Task requirements: Transcribe exactly the lines that fall between the one holding "Click the clipboard" and the one holding "Open the green", inclusive, from the entries below.

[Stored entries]

□ □ □ □

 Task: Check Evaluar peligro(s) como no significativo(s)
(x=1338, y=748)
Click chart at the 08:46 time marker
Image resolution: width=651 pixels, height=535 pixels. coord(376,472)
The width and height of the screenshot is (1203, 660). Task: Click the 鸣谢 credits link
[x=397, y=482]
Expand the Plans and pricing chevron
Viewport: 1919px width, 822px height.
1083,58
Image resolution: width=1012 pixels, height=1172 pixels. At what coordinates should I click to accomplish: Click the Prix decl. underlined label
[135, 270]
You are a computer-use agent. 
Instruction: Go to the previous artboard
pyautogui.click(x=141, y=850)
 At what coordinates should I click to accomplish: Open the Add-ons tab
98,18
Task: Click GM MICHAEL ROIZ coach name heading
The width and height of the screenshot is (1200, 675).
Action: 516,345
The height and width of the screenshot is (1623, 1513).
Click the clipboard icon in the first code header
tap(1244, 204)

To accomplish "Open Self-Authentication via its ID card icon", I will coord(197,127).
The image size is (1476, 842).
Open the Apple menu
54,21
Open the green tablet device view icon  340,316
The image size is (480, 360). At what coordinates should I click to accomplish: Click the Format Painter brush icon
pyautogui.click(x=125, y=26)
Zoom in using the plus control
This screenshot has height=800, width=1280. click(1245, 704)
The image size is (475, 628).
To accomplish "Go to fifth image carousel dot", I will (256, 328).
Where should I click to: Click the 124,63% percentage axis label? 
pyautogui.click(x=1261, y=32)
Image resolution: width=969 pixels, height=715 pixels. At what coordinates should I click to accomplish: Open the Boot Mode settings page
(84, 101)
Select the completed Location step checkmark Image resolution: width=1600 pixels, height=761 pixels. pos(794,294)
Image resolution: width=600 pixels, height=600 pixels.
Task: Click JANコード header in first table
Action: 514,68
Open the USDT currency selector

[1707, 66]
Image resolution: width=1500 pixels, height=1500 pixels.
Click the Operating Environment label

□ □ □ □

Solution to this task:
Click the clipboard icon in the first code header
tap(1244, 204)

To accomplish "Open Self-Authentication via its ID card icon", I will coord(197,127).
The image size is (1476, 842).
Open the Apple menu
54,21
Open the green tablet device view icon  340,316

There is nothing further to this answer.